TO DO >> Please take the lines from the one holding "The height and width of the screenshot is (463, 635)." through the one holding "Click the CalendarPopup prefab cube icon" in the data below and copy them exactly.

EXTRACTED INFORMATION >>
..............................

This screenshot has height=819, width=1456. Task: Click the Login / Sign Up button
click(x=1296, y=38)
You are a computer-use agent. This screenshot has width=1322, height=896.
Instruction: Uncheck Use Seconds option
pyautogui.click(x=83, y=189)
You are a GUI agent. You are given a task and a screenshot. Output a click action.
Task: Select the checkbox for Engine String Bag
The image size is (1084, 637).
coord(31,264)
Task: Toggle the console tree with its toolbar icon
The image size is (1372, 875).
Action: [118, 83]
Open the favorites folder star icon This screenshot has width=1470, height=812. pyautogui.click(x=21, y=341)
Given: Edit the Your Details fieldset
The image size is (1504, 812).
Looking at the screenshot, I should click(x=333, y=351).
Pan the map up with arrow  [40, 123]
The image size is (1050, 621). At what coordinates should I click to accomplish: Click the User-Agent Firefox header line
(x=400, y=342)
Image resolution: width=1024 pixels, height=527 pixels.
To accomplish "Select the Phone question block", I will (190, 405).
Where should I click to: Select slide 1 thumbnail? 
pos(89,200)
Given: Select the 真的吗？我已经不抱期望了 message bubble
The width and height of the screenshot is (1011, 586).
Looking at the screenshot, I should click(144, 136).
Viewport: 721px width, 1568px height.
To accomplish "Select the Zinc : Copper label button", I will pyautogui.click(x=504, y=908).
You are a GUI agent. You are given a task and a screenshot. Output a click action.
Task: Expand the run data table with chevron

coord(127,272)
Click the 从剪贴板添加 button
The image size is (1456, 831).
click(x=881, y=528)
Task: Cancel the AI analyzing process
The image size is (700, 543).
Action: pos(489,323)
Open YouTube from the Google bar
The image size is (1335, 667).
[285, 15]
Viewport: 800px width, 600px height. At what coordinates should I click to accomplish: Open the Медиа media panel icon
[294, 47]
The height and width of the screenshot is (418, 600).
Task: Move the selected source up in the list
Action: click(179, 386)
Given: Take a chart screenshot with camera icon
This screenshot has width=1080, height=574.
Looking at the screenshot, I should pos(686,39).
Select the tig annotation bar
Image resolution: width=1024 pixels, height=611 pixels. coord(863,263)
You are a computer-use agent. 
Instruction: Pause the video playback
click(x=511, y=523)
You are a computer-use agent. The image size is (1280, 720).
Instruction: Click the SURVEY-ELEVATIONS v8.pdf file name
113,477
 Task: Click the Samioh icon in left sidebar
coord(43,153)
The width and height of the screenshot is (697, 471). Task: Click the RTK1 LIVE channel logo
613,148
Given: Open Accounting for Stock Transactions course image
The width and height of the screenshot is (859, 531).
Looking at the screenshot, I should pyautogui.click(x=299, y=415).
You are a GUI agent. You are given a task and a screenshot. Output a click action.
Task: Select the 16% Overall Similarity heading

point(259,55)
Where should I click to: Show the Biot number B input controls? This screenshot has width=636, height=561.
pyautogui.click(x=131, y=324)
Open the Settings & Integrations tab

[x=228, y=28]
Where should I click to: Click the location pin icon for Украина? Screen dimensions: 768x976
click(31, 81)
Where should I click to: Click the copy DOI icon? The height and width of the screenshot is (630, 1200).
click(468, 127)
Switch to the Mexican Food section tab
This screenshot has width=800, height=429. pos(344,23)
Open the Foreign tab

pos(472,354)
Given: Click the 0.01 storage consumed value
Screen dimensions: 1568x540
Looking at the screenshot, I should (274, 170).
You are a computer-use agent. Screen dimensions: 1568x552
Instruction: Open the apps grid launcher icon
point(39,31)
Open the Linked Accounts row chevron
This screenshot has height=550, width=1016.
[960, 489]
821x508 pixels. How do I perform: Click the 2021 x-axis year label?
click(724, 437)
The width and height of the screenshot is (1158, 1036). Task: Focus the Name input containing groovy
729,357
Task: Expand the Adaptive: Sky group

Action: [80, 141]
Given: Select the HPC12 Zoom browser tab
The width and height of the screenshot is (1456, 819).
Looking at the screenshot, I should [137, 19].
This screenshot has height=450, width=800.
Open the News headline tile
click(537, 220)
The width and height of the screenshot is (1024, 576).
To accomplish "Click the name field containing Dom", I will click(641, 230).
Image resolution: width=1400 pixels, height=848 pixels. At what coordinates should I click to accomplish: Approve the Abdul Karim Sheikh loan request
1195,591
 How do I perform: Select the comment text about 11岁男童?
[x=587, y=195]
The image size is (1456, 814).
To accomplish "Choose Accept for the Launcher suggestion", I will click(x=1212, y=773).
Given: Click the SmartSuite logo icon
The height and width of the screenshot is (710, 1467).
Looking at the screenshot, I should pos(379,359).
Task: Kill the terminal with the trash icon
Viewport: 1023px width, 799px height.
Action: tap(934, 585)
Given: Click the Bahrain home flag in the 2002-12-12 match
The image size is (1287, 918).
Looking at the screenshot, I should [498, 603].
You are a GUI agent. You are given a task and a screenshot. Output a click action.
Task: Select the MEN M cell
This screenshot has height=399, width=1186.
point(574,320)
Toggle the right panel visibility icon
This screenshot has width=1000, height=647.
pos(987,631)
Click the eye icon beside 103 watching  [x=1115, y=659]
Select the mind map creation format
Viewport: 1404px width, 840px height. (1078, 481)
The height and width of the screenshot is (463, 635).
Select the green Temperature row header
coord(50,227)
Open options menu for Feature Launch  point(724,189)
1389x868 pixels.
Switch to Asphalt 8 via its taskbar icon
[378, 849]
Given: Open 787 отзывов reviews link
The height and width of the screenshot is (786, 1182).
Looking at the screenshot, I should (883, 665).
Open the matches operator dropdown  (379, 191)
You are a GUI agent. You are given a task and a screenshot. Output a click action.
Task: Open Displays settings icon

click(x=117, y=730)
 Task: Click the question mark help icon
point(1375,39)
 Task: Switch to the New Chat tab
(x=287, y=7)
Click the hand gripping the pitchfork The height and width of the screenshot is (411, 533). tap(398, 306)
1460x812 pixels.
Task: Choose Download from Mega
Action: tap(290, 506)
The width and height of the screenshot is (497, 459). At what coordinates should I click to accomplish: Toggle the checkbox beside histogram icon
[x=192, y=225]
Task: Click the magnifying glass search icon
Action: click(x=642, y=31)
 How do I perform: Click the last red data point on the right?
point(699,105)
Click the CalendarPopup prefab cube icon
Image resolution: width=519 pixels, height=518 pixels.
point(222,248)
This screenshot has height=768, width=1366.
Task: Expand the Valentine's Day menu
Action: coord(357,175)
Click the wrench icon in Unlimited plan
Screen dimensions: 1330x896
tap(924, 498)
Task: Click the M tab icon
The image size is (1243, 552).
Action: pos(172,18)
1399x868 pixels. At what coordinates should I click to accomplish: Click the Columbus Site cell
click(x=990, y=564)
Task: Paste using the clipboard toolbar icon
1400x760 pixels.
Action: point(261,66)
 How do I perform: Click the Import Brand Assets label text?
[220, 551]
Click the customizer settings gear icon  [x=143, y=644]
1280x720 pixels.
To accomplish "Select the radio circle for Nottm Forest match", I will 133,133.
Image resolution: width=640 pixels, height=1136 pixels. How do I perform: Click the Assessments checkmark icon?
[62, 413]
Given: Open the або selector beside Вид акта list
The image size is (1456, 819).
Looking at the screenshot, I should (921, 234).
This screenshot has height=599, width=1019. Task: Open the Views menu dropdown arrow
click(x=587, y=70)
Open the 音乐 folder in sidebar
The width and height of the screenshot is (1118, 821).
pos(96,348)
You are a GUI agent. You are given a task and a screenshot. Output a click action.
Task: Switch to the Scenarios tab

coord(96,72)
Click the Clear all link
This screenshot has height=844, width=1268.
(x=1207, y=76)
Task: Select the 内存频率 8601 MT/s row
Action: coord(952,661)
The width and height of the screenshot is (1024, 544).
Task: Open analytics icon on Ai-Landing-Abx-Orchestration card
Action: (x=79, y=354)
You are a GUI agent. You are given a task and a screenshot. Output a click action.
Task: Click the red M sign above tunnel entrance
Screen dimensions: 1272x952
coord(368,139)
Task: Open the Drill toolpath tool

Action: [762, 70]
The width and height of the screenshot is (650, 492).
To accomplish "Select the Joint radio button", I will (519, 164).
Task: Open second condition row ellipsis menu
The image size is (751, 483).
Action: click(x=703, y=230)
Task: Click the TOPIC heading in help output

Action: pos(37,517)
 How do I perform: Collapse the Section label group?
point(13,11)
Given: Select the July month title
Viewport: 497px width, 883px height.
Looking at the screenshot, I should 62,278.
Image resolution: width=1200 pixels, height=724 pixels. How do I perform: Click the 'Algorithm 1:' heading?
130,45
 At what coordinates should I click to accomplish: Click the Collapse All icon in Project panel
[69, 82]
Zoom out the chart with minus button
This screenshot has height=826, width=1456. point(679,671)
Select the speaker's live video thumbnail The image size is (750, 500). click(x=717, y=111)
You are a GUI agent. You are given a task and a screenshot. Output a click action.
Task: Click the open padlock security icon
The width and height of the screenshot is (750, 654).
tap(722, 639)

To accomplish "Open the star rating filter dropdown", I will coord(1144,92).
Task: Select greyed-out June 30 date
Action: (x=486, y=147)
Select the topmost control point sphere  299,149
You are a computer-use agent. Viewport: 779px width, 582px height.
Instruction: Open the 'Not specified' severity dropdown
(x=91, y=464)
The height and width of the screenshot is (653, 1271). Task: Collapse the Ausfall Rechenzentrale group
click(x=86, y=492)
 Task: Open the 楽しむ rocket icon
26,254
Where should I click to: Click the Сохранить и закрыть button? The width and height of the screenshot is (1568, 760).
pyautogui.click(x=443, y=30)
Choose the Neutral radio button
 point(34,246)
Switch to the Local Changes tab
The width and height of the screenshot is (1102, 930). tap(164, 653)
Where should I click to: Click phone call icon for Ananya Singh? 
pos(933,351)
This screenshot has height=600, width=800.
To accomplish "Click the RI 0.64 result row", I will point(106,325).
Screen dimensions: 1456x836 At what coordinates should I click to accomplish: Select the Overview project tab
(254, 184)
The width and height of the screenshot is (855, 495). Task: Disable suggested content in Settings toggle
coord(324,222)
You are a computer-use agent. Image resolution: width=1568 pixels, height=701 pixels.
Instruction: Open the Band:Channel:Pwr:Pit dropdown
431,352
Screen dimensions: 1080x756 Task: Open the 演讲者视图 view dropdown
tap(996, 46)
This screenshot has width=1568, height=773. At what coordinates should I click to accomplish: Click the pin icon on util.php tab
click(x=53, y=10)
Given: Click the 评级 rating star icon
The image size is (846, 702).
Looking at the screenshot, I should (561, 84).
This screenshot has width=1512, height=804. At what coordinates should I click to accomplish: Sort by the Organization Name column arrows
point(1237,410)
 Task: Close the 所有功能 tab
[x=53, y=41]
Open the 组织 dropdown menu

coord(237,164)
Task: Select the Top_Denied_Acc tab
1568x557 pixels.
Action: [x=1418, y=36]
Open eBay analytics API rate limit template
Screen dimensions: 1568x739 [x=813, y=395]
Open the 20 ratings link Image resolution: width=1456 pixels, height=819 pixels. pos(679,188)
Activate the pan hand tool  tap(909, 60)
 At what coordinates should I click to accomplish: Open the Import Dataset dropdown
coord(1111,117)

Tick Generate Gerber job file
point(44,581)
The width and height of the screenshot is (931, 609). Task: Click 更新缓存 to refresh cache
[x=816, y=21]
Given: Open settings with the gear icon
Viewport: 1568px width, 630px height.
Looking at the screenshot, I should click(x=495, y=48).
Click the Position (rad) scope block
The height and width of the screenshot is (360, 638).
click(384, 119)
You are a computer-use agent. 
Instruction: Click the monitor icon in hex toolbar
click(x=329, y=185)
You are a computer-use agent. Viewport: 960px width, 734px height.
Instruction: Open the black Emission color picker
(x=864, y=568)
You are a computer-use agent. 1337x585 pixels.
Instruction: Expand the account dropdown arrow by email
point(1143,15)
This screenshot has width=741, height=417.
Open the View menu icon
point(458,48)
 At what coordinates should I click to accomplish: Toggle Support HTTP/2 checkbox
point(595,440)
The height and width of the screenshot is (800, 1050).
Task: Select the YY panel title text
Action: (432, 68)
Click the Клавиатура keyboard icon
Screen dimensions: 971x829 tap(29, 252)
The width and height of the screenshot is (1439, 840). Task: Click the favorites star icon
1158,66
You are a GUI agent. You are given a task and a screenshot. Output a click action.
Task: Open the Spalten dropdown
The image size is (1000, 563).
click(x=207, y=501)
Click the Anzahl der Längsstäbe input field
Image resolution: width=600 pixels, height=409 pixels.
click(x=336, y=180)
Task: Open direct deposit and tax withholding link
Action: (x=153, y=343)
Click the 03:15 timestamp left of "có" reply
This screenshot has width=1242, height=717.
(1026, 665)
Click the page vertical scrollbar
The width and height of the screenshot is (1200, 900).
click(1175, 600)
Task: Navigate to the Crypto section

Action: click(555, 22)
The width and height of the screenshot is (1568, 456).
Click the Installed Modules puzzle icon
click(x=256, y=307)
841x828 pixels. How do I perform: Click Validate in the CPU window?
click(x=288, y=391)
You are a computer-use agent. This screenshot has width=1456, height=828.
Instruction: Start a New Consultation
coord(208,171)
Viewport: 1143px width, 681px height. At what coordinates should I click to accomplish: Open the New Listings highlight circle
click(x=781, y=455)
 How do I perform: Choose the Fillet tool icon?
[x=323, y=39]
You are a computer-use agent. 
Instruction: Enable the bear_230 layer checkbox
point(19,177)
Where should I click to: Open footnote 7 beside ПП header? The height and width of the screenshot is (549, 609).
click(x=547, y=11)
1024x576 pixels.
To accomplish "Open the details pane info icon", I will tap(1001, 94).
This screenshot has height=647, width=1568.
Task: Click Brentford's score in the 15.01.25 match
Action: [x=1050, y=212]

..............................

WRITTEN ANSWER >>
The height and width of the screenshot is (463, 635).
Select the green Temperature row header
coord(50,227)
Open options menu for Feature Launch  point(724,189)
1389x868 pixels.
Switch to Asphalt 8 via its taskbar icon
[378, 849]
Given: Open 787 отзывов reviews link
The height and width of the screenshot is (786, 1182).
Looking at the screenshot, I should (883, 665).
Open the matches operator dropdown  (379, 191)
You are a GUI agent. You are given a task and a screenshot. Output a click action.
Task: Open Displays settings icon

click(x=117, y=730)
 Task: Click the question mark help icon
point(1375,39)
 Task: Switch to the New Chat tab
(x=287, y=7)
Click the hand gripping the pitchfork The height and width of the screenshot is (411, 533). tap(398, 306)
1460x812 pixels.
Task: Choose Download from Mega
Action: tap(290, 506)
The width and height of the screenshot is (497, 459). At what coordinates should I click to accomplish: Toggle the checkbox beside histogram icon
[x=192, y=225]
Task: Click the magnifying glass search icon
Action: click(x=642, y=31)
 How do I perform: Click the last red data point on the right?
point(699,105)
Click the CalendarPopup prefab cube icon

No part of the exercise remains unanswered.